Rewrite the records below, swapping every occurrence of "Where is" for "Where can I find" and leaving everything else unchanged.

● ● ● ● ● ● ●

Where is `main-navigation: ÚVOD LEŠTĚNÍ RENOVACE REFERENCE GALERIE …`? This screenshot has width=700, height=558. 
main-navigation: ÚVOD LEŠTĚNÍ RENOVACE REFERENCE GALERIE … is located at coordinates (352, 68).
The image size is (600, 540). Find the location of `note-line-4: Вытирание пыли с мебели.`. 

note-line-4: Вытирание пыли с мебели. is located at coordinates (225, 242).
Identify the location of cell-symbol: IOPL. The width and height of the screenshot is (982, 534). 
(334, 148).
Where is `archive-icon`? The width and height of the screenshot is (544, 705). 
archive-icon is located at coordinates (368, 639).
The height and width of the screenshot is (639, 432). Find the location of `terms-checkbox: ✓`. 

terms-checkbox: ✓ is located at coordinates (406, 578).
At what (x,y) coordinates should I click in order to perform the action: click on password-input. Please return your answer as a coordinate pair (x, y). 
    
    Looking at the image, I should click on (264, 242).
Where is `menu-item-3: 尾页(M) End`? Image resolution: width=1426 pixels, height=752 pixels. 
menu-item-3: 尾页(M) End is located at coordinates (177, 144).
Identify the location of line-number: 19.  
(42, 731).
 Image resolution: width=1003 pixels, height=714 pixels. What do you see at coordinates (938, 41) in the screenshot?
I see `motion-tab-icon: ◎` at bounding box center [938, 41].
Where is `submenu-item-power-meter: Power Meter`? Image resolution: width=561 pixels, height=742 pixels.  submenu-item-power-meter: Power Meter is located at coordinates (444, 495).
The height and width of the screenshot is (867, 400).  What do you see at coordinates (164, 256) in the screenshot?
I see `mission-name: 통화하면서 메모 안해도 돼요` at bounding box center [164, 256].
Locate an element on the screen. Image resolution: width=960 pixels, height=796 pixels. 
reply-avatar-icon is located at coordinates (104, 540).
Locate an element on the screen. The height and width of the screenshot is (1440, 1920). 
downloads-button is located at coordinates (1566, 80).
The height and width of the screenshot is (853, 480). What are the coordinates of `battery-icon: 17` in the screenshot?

● ● ● ● ● ● ●

**COMPLETED EXERCISE**
Where can I find `main-navigation: ÚVOD LEŠTĚNÍ RENOVACE REFERENCE GALERIE …`? This screenshot has width=700, height=558. 
main-navigation: ÚVOD LEŠTĚNÍ RENOVACE REFERENCE GALERIE … is located at coordinates (352, 68).
The image size is (600, 540). Find the location of `note-line-4: Вытирание пыли с мебели.`. 

note-line-4: Вытирание пыли с мебели. is located at coordinates (225, 242).
Identify the location of cell-symbol: IOPL. The width and height of the screenshot is (982, 534). 
(334, 148).
Where can I find `archive-icon`? The width and height of the screenshot is (544, 705). 
archive-icon is located at coordinates (368, 639).
The height and width of the screenshot is (639, 432). Find the location of `terms-checkbox: ✓`. 

terms-checkbox: ✓ is located at coordinates (406, 578).
At what (x,y) coordinates should I click in order to perform the action: click on password-input. Please return your answer as a coordinate pair (x, y). 
    
    Looking at the image, I should click on (264, 242).
Where can I find `menu-item-3: 尾页(M) End`? Image resolution: width=1426 pixels, height=752 pixels. 
menu-item-3: 尾页(M) End is located at coordinates (177, 144).
Identify the location of line-number: 19.  
(42, 731).
 Image resolution: width=1003 pixels, height=714 pixels. What do you see at coordinates (938, 41) in the screenshot?
I see `motion-tab-icon: ◎` at bounding box center [938, 41].
Where can I find `submenu-item-power-meter: Power Meter`? Image resolution: width=561 pixels, height=742 pixels.  submenu-item-power-meter: Power Meter is located at coordinates (444, 495).
The height and width of the screenshot is (867, 400).  What do you see at coordinates (164, 256) in the screenshot?
I see `mission-name: 통화하면서 메모 안해도 돼요` at bounding box center [164, 256].
Locate an element on the screen. Image resolution: width=960 pixels, height=796 pixels. 
reply-avatar-icon is located at coordinates (104, 540).
Locate an element on the screen. The height and width of the screenshot is (1440, 1920). 
downloads-button is located at coordinates (1566, 80).
The height and width of the screenshot is (853, 480). What are the coordinates of `battery-icon: 17` in the screenshot?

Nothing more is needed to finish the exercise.